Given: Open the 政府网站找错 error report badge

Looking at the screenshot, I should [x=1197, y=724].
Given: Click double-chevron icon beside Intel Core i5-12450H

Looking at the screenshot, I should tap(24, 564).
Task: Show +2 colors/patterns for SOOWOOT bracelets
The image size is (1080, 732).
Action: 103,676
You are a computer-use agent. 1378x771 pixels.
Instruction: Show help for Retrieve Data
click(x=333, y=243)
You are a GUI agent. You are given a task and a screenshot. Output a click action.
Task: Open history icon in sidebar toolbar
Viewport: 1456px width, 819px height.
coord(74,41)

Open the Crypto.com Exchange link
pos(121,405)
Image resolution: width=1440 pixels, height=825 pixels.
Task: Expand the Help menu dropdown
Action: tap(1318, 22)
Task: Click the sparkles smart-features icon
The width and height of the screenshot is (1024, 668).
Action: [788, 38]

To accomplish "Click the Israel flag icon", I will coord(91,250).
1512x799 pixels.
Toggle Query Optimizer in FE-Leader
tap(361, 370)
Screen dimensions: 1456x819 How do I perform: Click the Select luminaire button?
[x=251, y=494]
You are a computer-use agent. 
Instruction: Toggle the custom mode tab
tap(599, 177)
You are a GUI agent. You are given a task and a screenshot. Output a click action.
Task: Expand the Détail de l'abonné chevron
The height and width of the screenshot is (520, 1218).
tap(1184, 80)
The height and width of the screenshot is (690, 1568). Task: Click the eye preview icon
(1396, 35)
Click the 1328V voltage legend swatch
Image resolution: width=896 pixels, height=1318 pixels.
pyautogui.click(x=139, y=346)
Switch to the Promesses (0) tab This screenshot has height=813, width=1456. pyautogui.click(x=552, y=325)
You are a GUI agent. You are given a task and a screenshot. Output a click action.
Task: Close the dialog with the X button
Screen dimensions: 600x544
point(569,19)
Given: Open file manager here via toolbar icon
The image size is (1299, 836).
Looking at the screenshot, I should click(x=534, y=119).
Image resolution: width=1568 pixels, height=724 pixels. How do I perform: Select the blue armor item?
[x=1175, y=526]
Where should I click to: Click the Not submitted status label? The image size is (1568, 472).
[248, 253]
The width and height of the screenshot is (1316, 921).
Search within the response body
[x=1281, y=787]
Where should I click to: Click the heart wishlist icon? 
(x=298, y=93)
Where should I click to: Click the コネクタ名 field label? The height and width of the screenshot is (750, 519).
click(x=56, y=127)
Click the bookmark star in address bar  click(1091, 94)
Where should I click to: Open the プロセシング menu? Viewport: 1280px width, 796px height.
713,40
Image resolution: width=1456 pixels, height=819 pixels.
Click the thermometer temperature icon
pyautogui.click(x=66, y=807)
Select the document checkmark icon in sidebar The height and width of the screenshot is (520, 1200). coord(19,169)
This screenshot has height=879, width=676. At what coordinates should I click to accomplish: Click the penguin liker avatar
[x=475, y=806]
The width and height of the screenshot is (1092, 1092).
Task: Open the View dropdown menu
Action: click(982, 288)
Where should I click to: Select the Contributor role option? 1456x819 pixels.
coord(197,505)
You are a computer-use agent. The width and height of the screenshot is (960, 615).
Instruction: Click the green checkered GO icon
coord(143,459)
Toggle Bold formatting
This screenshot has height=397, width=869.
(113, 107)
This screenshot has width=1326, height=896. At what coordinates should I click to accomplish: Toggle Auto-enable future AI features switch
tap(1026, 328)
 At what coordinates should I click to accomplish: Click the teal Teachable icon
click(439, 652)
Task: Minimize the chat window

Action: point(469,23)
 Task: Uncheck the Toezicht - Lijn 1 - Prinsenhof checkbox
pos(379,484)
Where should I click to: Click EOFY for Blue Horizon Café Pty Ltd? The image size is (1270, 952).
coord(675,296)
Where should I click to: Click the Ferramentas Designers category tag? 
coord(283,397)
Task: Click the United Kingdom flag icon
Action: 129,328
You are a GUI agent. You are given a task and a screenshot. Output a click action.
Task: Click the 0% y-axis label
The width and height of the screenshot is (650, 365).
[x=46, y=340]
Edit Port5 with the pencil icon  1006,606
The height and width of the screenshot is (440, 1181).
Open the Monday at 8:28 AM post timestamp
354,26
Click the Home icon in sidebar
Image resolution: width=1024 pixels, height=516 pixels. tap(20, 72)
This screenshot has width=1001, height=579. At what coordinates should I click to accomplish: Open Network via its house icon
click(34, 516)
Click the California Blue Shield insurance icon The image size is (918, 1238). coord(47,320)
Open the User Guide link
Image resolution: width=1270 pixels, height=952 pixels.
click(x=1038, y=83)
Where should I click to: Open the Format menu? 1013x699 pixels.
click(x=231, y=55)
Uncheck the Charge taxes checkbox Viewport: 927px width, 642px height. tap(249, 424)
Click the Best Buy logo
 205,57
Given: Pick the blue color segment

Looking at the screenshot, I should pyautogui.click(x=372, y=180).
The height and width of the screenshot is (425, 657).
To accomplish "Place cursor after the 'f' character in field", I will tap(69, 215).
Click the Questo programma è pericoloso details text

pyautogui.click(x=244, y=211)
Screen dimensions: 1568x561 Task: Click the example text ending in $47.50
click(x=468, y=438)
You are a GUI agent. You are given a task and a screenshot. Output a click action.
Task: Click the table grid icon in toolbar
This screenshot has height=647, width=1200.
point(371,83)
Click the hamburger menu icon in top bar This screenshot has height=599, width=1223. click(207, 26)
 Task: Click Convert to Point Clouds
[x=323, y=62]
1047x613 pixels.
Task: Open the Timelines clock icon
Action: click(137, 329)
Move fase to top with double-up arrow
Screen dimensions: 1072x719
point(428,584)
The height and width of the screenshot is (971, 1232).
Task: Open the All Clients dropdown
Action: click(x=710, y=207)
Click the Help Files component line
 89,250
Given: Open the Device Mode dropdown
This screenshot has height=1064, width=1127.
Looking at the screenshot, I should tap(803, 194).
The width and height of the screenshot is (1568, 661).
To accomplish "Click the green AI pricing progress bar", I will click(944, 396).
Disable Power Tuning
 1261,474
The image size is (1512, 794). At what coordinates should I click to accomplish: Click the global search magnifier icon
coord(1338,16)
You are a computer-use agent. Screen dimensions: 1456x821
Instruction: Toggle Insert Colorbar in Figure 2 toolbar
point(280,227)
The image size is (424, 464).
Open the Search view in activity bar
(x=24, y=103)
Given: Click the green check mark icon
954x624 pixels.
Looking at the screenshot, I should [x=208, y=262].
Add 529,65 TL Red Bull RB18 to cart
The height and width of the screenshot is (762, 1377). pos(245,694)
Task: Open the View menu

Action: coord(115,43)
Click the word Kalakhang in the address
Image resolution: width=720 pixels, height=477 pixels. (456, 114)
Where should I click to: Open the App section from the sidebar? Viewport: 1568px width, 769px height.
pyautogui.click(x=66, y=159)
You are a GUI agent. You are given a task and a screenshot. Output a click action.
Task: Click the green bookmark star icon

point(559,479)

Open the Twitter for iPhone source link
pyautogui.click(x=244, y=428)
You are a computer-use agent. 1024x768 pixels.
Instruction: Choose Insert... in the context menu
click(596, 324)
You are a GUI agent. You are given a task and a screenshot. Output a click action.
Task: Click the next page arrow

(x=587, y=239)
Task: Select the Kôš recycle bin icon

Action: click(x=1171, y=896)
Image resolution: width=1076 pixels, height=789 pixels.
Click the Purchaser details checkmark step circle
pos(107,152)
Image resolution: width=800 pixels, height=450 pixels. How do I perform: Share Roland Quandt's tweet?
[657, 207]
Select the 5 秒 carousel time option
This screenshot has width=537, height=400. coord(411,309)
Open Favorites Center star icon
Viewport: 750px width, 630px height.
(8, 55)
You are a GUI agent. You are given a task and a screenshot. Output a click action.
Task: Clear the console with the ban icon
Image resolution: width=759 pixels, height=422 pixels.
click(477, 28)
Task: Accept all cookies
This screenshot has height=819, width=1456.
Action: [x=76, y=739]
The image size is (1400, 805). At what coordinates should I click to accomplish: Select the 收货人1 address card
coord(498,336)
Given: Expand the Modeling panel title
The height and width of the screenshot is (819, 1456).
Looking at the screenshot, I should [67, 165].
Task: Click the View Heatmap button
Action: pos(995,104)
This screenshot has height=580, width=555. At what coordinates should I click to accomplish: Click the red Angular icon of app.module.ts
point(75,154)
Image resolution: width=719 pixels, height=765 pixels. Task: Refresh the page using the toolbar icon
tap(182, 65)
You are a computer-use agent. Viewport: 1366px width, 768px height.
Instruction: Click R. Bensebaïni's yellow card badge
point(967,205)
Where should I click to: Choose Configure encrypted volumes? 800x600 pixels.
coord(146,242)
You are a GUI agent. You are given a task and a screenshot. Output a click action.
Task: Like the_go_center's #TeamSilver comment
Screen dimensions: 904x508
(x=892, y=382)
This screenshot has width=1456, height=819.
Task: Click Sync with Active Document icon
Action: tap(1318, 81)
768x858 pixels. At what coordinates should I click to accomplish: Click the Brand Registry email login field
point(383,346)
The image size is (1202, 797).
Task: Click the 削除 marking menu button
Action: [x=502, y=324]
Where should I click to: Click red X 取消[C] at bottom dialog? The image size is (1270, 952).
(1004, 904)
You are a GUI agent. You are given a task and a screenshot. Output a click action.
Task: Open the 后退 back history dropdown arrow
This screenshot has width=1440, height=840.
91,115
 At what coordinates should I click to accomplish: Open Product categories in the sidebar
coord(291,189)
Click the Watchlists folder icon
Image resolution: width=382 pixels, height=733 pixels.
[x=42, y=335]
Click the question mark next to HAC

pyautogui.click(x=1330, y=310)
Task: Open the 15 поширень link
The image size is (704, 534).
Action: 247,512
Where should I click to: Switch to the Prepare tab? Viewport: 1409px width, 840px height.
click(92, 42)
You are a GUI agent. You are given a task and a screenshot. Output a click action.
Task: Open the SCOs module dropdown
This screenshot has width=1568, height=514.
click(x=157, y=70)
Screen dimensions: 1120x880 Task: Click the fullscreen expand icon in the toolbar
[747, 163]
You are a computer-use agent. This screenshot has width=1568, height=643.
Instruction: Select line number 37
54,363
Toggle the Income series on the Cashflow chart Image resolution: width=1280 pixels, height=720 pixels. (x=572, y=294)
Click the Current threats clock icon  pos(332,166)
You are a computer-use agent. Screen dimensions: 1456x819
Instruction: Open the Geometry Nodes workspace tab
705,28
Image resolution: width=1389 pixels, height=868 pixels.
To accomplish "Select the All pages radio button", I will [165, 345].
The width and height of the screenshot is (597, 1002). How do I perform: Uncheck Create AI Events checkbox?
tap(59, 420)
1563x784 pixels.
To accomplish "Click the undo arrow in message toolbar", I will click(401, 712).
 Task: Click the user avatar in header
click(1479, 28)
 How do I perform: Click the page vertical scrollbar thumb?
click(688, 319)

━━━━━━━━━━━━━━━━━━━━

Given exercise: Render the material from its first line through the line containing "Looking at the screenshot, I should click(x=534, y=119)." as a JSON list of strings, one string per line, with blank lines omitted.

Solution to this exercise:
[
  "Given: Open the 政府网站找错 error report badge",
  "Looking at the screenshot, I should [x=1197, y=724].",
  "Given: Click double-chevron icon beside Intel Core i5-12450H",
  "Looking at the screenshot, I should tap(24, 564).",
  "Task: Show +2 colors/patterns for SOOWOOT bracelets",
  "The image size is (1080, 732).",
  "Action: 103,676",
  "You are a computer-use agent. 1378x771 pixels.",
  "Instruction: Show help for Retrieve Data",
  "click(x=333, y=243)",
  "You are a GUI agent. You are given a task and a screenshot. Output a click action.",
  "Task: Open history icon in sidebar toolbar",
  "Viewport: 1456px width, 819px height.",
  "coord(74,41)",
  "Open the Crypto.com Exchange link",
  "pos(121,405)",
  "Image resolution: width=1440 pixels, height=825 pixels.",
  "Task: Expand the Help menu dropdown",
  "Action: tap(1318, 22)",
  "Task: Click the sparkles smart-features icon",
  "The width and height of the screenshot is (1024, 668).",
  "Action: [788, 38]",
  "To accomplish \"Click the Israel flag icon\", I will coord(91,250).",
  "1512x799 pixels.",
  "Toggle Query Optimizer in FE-Leader",
  "tap(361, 370)",
  "Screen dimensions: 1456x819 How do I perform: Click the Select luminaire button?",
  "[x=251, y=494]",
  "You are a computer-use agent. ",
  "Instruction: Toggle the custom mode tab",
  "tap(599, 177)",
  "You are a GUI agent. You are given a task and a screenshot. Output a click action.",
  "Task: Expand the Détail de l'abonné chevron",
  "The height and width of the screenshot is (520, 1218).",
  "tap(1184, 80)",
  "The height and width of the screenshot is (690, 1568). Task: Click the eye preview icon",
  "(1396, 35)",
  "Click the 1328V voltage legend swatch",
  "Image resolution: width=896 pixels, height=1318 pixels.",
  "pyautogui.click(x=139, y=346)",
  "Switch to the Promesses (0) tab This screenshot has height=813, width=1456. pyautogui.click(x=552, y=325)",
  "You are a GUI agent. You are given a task and a screenshot. Output a click action.",
  "Task: Close the dialog with the X button",
  "Screen dimensions: 600x544",
  "point(569,19)",
  "Given: Open file manager here via toolbar icon",
  "The image size is (1299, 836).",
  "Looking at the screenshot, I should click(x=534, y=119)."
]